PROMPT - Write only the number of lines in the data that include the word "Google".
==*==
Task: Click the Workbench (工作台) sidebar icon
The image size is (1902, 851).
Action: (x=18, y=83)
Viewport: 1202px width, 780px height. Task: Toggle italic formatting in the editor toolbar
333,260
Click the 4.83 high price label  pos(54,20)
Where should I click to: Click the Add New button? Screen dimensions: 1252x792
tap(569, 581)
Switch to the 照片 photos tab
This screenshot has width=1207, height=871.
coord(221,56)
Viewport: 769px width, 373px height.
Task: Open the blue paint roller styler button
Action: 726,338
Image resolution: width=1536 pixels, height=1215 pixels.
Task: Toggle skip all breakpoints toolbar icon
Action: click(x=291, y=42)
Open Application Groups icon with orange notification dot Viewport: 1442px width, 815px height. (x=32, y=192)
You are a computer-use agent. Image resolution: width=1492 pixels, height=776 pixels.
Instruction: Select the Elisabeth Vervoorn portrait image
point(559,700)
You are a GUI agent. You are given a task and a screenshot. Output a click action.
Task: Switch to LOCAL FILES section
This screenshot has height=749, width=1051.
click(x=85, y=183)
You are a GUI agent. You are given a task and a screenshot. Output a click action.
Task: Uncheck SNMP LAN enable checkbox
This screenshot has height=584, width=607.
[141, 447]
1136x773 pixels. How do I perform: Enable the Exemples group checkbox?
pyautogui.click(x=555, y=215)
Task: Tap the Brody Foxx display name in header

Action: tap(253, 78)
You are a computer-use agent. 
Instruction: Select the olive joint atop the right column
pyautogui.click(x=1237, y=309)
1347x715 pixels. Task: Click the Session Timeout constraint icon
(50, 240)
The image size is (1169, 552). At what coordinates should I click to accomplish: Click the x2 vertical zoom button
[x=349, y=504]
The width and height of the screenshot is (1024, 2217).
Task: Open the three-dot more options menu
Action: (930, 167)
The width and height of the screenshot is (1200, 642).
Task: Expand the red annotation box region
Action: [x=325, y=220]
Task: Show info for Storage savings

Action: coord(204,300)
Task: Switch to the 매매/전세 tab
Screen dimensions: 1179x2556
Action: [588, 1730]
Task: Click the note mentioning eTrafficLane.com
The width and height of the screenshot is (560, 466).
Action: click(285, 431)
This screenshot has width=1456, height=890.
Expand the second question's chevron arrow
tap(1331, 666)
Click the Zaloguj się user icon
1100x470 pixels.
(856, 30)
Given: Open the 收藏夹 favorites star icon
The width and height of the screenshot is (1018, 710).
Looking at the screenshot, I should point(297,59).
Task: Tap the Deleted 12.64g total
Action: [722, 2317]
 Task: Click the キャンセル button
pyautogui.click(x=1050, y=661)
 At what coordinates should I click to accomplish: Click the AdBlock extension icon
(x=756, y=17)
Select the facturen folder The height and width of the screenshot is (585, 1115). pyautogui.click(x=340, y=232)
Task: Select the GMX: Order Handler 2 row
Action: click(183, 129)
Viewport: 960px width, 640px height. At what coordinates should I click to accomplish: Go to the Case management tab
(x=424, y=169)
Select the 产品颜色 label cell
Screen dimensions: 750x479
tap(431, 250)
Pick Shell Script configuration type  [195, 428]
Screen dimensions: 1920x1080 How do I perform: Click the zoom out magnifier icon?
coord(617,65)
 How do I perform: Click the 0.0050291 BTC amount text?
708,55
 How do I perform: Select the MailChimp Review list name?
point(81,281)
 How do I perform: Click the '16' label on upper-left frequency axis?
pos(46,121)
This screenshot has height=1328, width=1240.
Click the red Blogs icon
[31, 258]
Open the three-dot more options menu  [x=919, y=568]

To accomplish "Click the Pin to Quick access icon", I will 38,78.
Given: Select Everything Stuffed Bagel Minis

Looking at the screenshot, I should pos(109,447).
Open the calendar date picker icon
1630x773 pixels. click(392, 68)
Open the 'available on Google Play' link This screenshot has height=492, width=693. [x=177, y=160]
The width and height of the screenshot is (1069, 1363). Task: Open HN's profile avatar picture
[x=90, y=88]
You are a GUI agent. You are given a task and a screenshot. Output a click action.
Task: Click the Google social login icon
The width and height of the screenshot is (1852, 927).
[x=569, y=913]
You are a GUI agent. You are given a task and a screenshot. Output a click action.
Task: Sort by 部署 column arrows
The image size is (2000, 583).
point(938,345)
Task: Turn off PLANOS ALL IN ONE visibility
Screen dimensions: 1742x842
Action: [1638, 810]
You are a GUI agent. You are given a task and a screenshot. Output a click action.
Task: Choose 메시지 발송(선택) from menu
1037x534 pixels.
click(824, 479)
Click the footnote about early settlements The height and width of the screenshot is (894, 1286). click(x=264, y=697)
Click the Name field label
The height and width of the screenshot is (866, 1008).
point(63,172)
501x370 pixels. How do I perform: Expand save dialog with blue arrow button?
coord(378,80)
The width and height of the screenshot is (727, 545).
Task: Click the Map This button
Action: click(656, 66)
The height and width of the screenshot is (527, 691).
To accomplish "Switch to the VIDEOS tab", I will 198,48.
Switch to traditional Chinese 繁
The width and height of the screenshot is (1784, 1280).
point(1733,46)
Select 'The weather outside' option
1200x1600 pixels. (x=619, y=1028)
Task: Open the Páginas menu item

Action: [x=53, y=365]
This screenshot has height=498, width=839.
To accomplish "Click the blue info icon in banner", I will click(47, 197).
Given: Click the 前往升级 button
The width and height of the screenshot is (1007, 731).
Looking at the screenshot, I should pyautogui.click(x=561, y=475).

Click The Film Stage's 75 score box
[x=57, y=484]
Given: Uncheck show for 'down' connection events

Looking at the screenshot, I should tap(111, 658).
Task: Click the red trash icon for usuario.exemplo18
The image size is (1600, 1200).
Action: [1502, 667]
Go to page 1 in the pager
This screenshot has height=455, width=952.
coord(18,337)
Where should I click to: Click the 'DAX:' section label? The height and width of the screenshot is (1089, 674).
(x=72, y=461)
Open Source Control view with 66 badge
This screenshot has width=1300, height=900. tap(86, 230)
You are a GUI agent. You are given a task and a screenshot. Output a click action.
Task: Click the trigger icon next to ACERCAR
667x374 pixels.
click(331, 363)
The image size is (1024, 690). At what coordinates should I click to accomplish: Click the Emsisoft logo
==*==
EXERCISE SOLUTION - 2